Lecco, 16 gennaio 2019 - La Super trasformata in una sorta di autodromo. Nel 2018 gli agenti della Polizia stradale di Lecco, guidati dal comandante Maurizio Livolsi hanno multato un migliaio di automobilisti con il piede pesante pizzicati a sfrecciare sulla Statale 36. Significa quasi 3 al giorno. Nel complesso invece l’anno scorso sono stati staccate oltre 10.400 multe, cioè una trentina ogni 24 ore, 3.700 delle quali solo da ottobre in poi a guidatori che non hanno pagato il pedaggio dell’autostrada o della tangenziale. In 200 conducenti invece hanno dovuto mettere mano al portafogli perché beccati al volante con il telefonino all’orecchio e in 54 senza cintura di sicurezza allacciata. Le contestazioni per la guida in stato di ebbrezza sono state oltre 310, di cui quasi 40 per guida in stato di alterazione da sostanze psicoattive, mentre i soli servizi dedicati alle cosiddette stragi del sabato sera durante i fine settimana sono stati circa 60, durante i quali sono stati controllati oltre 870 conducenti. I punti patente decurtati, a causa della violazione delle norme che prevedono tale detrazione sono stati oltre 17.300. Sono incappati nei posti di controlli pure 1.250 camionisti, autotrasportatori e autisti professionali, ai quali sono state contestate 870 sanzioni: in pratica l’80% di quanti sono stati fermati hanno commesso un’infrazione.

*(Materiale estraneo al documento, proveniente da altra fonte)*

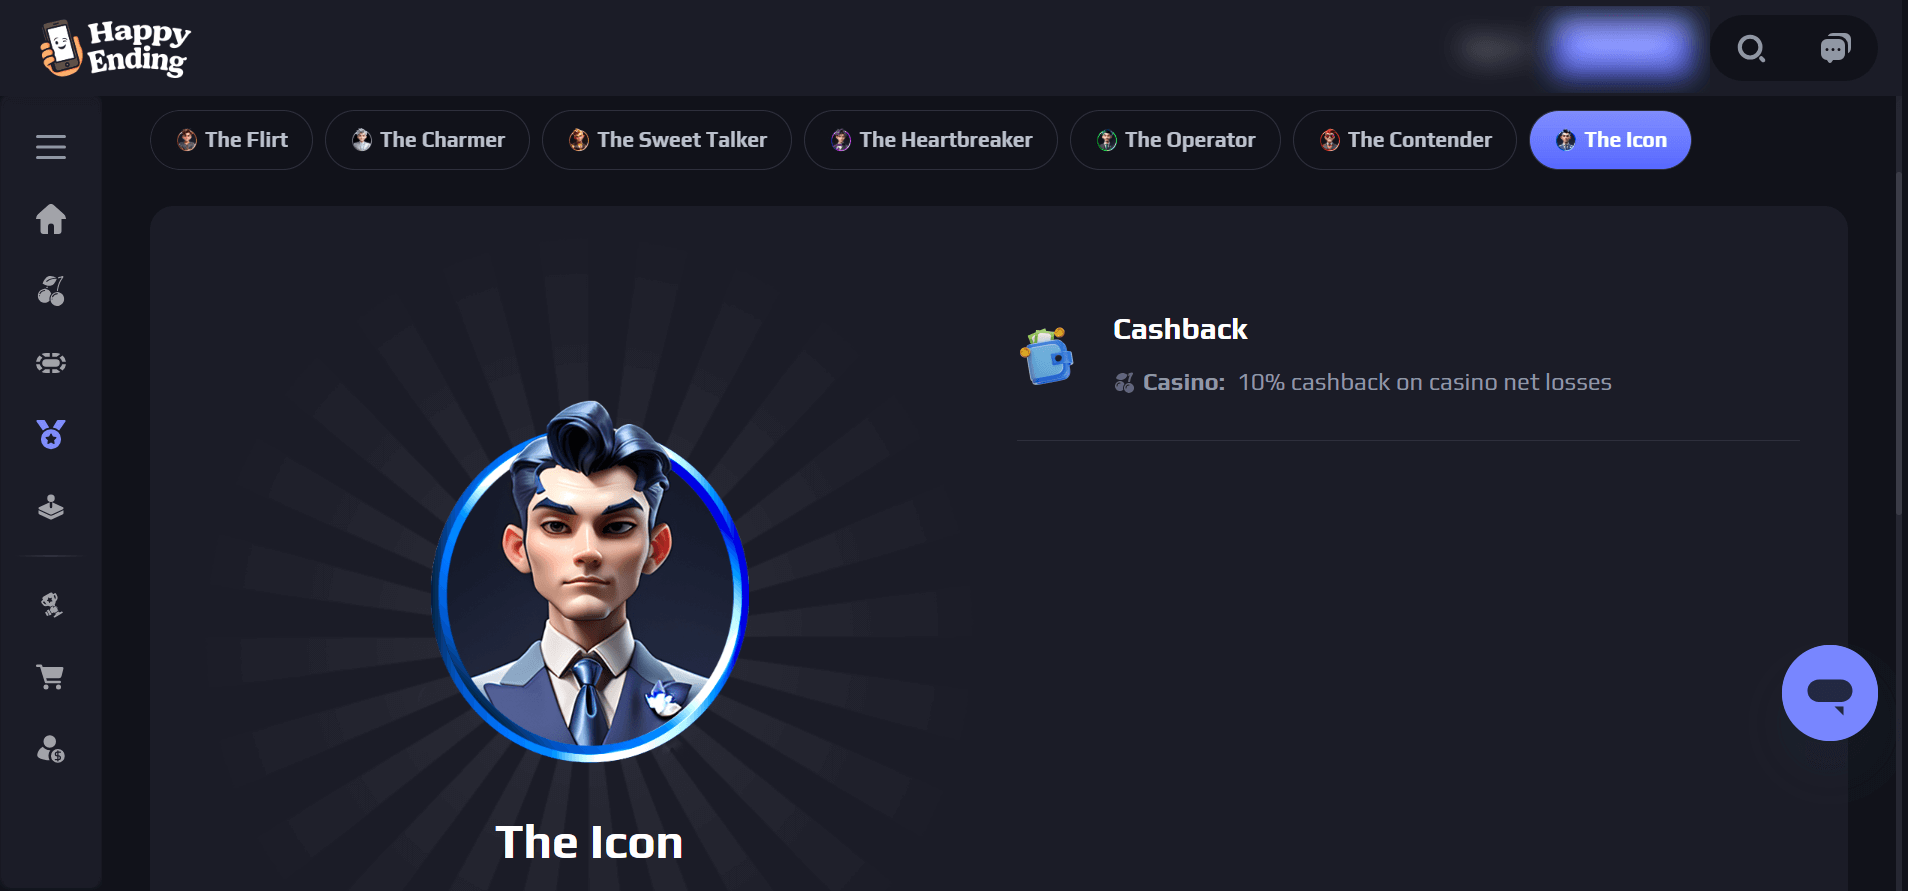Select The Heartbreaker tab
This screenshot has width=1908, height=891.
click(x=931, y=140)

«Per quanto riguarda l’attività infortunistica, si può ritenere un sostanziale aumento del fenomeno in merito agli incidenti con esito mortale – spiega poi il comandante della Polstrada lecchese -. Noi ne abbiamo rilevati 11 rispetto ai 9 del 2017. È però degna di nota, invece, la riduzione degli incidenti in generale, anche quelli con feriti: sui 370 incidenti di cui ci siamo occupati, il 17% in meno dei 450 dell’anno precedente, quelli con feriti sono stati 210». Sono stati poi smascherati e denunciati 13 furbetti delle patenti facili e degli esami con «l’aiutino» con il sequestro di microcamere installate su bottoni e ricetrasmittenti invisibili, mentre 5 persone sono state arrestate per per spaccio. «Dal punto di vista della prevenzione, numerose le campagne di educazione nelle scuole – aggiunge il commissario capo Mauro Livolsi -. Siamo stati inoltre impegnati in manifestazioni di piazza e alcuni nostri agenti hanno partecipato attivamente ed in prima linea alla scorta di numerose gare ciclistiche, come il Giro d’Italia e il Giro d’Italia femminile».